“Subscriptions, subscriptions, subscriptions, subscriptions!!!” – Steve Ballmer from an alternate universe where he was a venture capitalist focused on Indian e-commerce.
You’re nobody in India today if you don’t have a direct-to-customer subscription offering. Newspapers are doing it. Online grocers are doing it. Real estate sites are doing it. TV channels are doing it. Food delivery, online travel and ride-sharing companies are doing it.
So much so that Indian consumers might make the journey from subscriptions delight to “subscriptions fatigue” in the blink of an eye.
Unless, of course, someone sees that as an opportunity. And if that someone has been buffeted by a series of powerful headwinds for the last few years, then this opportunity could be strategic even.
That someone is Paytm*, the once-undisputed leader of India’s digital payments space. Today, it’s a large incumbent defending its mindshare and market share against a horde of powerful competitors armed with virtually bottomless wallets and limitless vision. Google. Facebook. Amazon. Walmart. Reliance Jio.

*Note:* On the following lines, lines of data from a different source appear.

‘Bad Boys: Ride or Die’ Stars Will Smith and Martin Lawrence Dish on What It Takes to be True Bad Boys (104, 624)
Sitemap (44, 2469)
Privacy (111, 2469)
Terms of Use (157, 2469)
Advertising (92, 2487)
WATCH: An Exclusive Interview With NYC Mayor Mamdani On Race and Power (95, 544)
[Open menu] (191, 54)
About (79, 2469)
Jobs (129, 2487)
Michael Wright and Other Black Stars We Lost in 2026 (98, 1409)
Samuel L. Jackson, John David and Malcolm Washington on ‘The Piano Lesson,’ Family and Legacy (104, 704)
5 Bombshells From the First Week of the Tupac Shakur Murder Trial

Last month, Paytm launched Paytm First, its own subscription-based loyalty programme that includes memberships to services like Zomato Gold, Gaana, and SonyLIV, as well as cashbacks and discounts for other services like Uber. Paytm isn’t the only one looking to create a super-subscription programme. Times Internet Limited’s Times Prime, which has a similar value proposition, launched a few months before Paytm First. Paytm’s ambition with First is twofold. First, to become the one subscription to rule other subscriptions. And second, to reclaim customers who had stopped visiting it in favour of other services.
If it can pull off Paytm First—and that is a big “if”—then Paytm First will be the foundation for the next iteration of its famed ecosystem. One that builds on the strength of its digital wallet ecosystem while making its boundaries more porous. The Ken reached out to Paytm for this story, but the company declined to participate.
The Paytm First imperative
Paytm was the original closed-loop ecosystem on steroids. Its eponymous digital wallet allowed Indians wary of online transactions to use it as a safer intermediary instead of using their credit cards or bank accounts. As more and more Indians signed up, network effects kicked in, making the Paytm ecosystem more valuable for both users and merchants. You could use Paytm to buy products and services.